What Math do you need to be Good at AI
The topics you need to excel in AI- and how much to study them based on your goals.
Based on the messages I get, people trying to get into AI are trapped in the paradox of choice-
There are so many branches of AI that it’s hard to see what to pick.
Even if you know the field, there are so many courses and ideas that you can start learning with.
You also have lots of modalities- textbooks, college courses, YouTube series, Coursera, etc.
As AI matures, different sub-fields will continue to build new directions which will change the “required reading” that people must be familiar with to build AI-based systems. For example- many people who got into AI from Generative AI or NLP might not be familiar with techniques like Gini impurity- which quantifies how likely a randomly selected data point will be misclassified in a decision tree, helping identify the best way to split nodes.

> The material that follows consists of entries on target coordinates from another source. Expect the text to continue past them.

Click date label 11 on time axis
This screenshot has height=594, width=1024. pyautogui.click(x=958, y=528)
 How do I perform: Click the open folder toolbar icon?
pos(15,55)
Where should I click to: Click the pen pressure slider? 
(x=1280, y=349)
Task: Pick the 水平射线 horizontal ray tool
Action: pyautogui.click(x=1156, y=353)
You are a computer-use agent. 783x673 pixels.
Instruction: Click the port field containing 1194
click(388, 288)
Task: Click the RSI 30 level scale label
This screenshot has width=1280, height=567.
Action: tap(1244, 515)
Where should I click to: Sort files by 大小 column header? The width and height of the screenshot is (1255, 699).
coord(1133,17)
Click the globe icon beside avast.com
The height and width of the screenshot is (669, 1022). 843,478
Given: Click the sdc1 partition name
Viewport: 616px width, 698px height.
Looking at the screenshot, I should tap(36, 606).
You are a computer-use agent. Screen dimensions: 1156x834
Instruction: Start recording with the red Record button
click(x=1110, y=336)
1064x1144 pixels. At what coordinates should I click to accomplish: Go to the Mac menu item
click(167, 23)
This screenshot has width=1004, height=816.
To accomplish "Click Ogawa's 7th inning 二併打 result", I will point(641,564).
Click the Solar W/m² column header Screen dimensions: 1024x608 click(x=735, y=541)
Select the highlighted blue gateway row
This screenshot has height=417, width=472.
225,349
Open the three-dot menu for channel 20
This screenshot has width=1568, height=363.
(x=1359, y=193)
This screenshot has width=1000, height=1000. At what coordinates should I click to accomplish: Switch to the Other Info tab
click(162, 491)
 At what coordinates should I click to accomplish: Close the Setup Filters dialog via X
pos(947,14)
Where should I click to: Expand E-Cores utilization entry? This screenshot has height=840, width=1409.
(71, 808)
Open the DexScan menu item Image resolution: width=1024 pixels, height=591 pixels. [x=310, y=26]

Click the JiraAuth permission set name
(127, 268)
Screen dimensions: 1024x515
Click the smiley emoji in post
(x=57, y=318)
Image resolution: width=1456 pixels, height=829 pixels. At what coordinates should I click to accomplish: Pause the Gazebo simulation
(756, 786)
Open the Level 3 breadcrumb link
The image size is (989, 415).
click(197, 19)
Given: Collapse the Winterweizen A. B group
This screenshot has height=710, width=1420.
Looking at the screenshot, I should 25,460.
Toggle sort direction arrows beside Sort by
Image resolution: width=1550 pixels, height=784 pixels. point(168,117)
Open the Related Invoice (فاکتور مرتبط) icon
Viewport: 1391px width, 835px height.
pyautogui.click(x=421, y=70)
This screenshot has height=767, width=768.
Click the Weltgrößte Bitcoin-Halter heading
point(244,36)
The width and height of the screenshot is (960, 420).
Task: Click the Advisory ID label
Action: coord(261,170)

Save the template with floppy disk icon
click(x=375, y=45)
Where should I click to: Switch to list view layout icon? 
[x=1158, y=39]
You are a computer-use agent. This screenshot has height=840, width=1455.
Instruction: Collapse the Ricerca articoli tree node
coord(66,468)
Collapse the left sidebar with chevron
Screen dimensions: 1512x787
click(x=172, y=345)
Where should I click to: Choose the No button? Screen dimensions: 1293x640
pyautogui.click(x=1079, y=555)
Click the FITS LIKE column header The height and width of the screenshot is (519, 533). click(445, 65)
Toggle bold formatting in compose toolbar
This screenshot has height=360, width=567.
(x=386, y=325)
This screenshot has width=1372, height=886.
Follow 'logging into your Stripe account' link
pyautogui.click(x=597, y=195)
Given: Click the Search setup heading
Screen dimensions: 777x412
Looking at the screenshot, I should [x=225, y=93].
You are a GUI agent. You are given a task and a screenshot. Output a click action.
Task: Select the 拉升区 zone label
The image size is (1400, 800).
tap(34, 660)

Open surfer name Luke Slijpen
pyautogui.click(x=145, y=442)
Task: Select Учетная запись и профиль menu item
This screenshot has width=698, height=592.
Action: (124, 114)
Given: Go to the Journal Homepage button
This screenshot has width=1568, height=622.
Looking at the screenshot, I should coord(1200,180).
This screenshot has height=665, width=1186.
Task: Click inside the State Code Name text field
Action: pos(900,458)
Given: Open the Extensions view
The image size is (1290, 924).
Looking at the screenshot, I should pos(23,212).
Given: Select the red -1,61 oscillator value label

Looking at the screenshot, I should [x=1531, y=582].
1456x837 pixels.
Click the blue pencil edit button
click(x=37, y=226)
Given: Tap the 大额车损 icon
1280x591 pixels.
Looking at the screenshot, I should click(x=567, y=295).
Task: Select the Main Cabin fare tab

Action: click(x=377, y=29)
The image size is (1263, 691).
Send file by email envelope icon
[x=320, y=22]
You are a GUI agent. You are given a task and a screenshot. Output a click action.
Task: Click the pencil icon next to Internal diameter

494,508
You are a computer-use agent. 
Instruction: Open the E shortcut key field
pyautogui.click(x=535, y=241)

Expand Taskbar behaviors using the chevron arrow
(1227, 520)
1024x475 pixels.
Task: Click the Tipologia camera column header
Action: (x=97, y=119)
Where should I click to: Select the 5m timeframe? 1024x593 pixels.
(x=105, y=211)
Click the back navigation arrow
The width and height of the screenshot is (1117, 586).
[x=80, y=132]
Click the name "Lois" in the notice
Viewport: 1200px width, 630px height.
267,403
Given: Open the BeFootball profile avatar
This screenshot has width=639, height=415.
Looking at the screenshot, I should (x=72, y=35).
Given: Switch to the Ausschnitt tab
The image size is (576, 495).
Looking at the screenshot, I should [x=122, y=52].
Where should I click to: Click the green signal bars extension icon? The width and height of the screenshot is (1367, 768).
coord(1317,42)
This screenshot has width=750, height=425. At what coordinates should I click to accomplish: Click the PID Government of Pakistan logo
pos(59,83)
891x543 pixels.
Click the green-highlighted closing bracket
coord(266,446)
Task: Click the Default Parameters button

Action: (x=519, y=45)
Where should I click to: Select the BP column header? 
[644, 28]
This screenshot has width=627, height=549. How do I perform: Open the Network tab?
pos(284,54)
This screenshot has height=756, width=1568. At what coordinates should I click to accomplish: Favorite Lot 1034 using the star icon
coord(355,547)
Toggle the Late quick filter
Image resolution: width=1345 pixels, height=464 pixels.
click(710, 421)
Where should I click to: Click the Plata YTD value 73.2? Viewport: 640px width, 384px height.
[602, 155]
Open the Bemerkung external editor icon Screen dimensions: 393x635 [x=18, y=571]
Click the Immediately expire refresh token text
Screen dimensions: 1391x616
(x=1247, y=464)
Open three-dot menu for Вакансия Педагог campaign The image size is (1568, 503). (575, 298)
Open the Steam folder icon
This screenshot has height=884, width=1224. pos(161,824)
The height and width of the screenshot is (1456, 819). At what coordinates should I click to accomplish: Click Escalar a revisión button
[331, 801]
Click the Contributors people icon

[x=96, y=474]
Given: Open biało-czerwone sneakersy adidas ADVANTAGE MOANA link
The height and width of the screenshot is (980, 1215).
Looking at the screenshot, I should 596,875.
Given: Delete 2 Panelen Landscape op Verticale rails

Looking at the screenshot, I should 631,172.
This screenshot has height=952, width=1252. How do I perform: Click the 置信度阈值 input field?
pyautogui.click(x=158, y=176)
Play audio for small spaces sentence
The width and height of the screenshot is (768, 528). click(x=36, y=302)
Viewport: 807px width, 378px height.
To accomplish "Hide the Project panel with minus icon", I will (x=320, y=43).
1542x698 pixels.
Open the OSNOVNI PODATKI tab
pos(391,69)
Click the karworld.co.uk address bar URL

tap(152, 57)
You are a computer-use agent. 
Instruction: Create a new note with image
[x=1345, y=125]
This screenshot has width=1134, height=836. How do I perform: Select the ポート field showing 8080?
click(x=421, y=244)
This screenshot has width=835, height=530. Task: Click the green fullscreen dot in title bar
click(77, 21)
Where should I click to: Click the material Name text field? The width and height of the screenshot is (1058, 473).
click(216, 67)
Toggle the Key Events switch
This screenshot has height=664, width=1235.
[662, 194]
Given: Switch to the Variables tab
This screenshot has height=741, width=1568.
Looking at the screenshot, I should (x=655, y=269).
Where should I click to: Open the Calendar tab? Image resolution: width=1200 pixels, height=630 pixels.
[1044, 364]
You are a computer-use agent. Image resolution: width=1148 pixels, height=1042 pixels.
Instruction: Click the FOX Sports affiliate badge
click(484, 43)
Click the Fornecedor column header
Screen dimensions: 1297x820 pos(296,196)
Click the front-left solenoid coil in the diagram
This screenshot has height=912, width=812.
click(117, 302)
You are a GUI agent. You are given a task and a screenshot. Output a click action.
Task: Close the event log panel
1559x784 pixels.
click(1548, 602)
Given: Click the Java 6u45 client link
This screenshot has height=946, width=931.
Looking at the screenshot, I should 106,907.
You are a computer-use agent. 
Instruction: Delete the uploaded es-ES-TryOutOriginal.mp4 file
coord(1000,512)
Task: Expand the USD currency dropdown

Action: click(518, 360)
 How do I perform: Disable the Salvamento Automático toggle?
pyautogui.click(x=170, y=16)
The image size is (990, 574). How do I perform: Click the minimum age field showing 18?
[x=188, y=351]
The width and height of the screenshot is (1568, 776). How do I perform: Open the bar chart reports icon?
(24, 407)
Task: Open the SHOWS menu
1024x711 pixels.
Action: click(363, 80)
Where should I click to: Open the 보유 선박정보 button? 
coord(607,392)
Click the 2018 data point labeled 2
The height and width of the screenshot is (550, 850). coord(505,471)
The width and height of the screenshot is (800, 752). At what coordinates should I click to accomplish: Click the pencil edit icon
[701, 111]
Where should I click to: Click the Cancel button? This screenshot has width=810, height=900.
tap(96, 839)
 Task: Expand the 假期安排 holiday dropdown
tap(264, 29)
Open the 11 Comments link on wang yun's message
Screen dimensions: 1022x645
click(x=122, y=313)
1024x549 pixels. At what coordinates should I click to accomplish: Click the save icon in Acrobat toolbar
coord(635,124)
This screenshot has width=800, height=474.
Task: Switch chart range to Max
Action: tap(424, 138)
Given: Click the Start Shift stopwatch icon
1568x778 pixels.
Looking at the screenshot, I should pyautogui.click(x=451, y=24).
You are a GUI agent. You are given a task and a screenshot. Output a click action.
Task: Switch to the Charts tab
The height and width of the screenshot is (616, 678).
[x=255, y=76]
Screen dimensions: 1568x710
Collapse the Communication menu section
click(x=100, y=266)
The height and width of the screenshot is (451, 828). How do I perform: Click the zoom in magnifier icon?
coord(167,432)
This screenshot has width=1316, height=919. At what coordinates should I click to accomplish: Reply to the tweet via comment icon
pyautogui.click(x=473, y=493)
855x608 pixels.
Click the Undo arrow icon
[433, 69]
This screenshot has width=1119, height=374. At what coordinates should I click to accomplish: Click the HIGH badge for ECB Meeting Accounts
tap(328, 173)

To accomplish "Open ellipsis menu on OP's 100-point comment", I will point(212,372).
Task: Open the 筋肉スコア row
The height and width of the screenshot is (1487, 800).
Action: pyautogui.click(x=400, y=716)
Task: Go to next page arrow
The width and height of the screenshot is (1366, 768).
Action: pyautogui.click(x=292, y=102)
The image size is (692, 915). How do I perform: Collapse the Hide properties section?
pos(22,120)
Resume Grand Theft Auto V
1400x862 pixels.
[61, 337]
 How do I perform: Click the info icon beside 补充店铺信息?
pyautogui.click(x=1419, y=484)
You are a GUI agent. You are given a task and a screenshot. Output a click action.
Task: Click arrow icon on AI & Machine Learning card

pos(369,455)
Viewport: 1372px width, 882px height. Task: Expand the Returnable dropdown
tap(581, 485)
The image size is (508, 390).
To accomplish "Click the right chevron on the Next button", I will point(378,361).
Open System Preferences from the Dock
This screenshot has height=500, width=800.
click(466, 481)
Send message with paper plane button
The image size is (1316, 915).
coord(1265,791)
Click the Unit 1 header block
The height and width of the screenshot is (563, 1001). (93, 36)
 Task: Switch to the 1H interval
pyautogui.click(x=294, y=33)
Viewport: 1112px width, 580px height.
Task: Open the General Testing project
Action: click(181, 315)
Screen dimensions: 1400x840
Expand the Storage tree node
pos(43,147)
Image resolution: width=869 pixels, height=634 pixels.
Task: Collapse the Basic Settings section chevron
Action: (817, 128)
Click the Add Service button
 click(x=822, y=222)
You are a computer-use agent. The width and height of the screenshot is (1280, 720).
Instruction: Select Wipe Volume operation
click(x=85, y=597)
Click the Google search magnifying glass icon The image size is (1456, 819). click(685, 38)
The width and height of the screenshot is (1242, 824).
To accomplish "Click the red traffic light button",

Even I, who got into AI from Machine Learning, don’t know a lot of the older classic techniques like Ant Colony Optimization, Swarm Intelligence, and a lot of Bayesian AI- which are all algorithms I only started exploring much later-
In such a dynamic field, the best bet is to focus on the abstract principles that you can apply across various topics (the “analogies” to help you familiarize yourself with different ideas). To that end, understanding certain mathematical principles will have the largest carry-over across fields. In this article, we will talk about the following-
The 3 personas for AI, as far as learning math is concerned- non-technical, engineer, and researcher (many teams make the mistake of conflating the latter two, which creates problems for both their employees and the company). Each persona interacts with AI differently and thus needs Math to a different degree. By default, most courses you see are targeted toward the researcher persona, which makes them functionally useless (I would argue harmful, given the time and money investment involved) to other groups.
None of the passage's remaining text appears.